Both Fallout and Mad Max are near and dear to me, and both have been influences in my own post-apocalyptic worldbuilding. Like both, my world of the Territories also takes place generations after an epic disaster. In fact, similar to Fallout 4, it has been so long since the apocalypse that the return of the Great Old Ones has faded into historical myth.

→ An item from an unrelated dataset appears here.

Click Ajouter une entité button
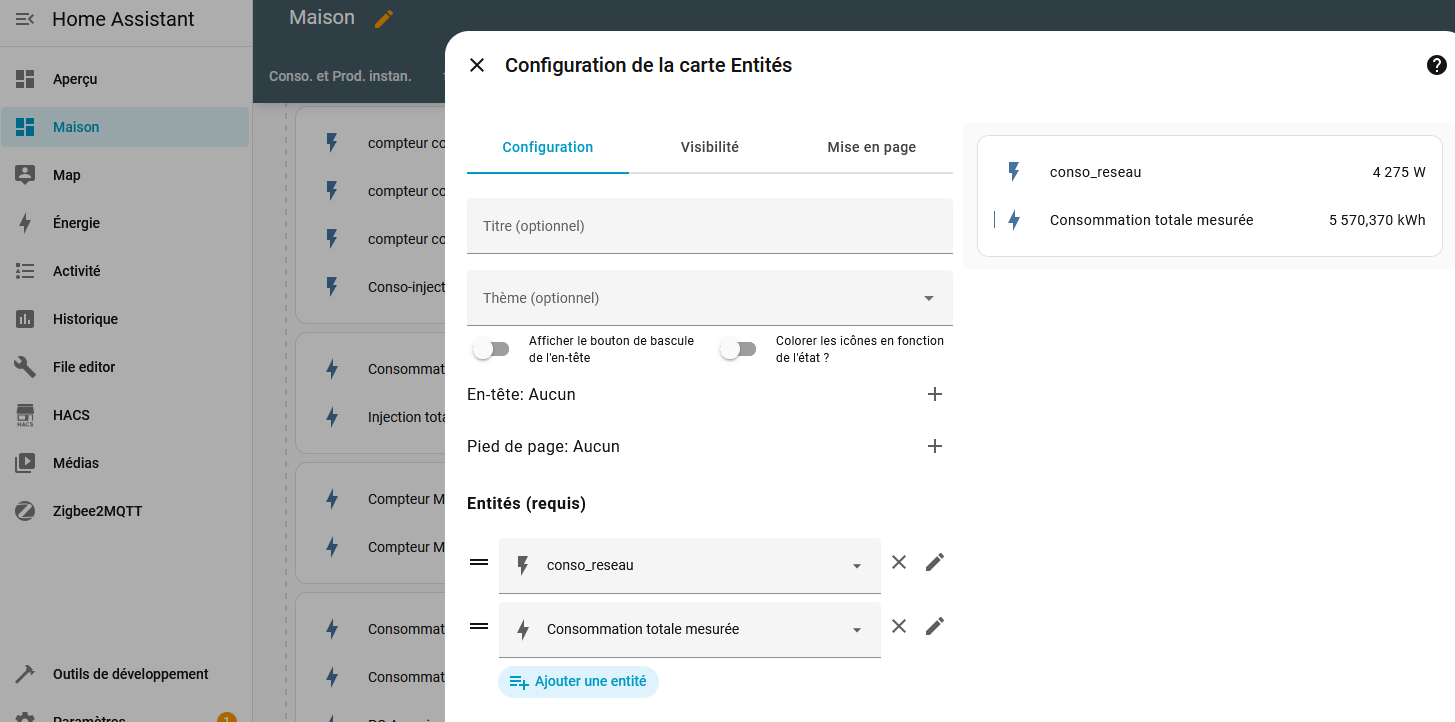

Within The Bell Forging Cycle civilizations have come and gone. Societies, religions, and nations have risen, expanded, and sometimes fallen. The scars of the disaster are there, and they’re clear and apparent to the people that inhabit the planet, but as Roland Deschain often says in The Dark Tower series, “the world has moved on.” Change has occurred, consistent change. There are certainly nods to post-apocalyptic tropes, in some places technology’s growth has been stymied, and people still use and seek out technology from the past. That’s part of the fun. Exploring the ideas inherent in survival after a catastrophe is one of the reasons why we read post-apocalyptic fiction. But, life hasn’t frozen. People have found other ways to solve their problems; nothing has remained static. Regression can only exist for so long; life is tenacious and robust, and when it comes to post-apocalyptic worlds (or any world for that matter), that’s a good thing for creators to remember.